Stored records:
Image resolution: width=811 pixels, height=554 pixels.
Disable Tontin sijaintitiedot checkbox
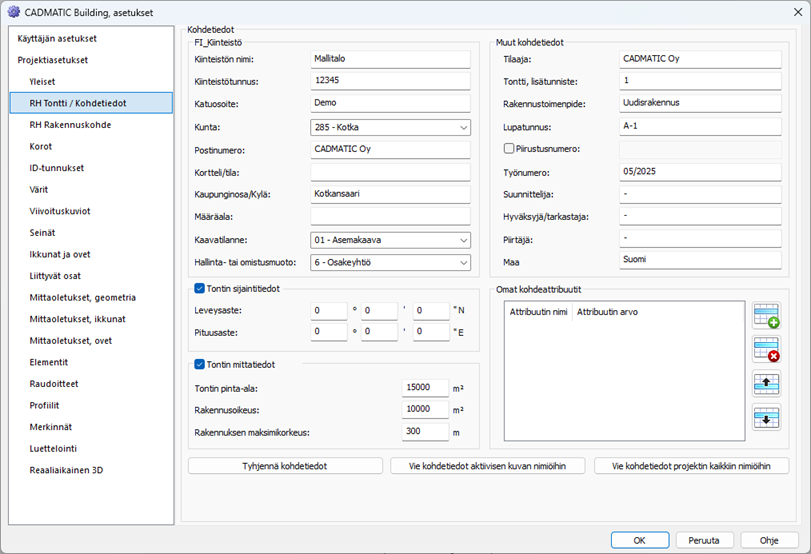tap(200, 288)
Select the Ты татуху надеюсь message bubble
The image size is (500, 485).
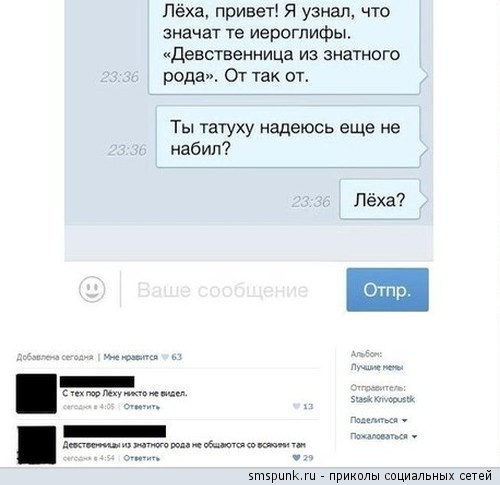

WHAT IS REQUIRED: Verbatim output of the entries is required, with each image left out.

RESPONSE AREA:
Image resolution: width=811 pixels, height=554 pixels.
Disable Tontin sijaintitiedot checkbox
tap(200, 288)
Select the Ты татуху надеюсь message bubble
The image size is (500, 485).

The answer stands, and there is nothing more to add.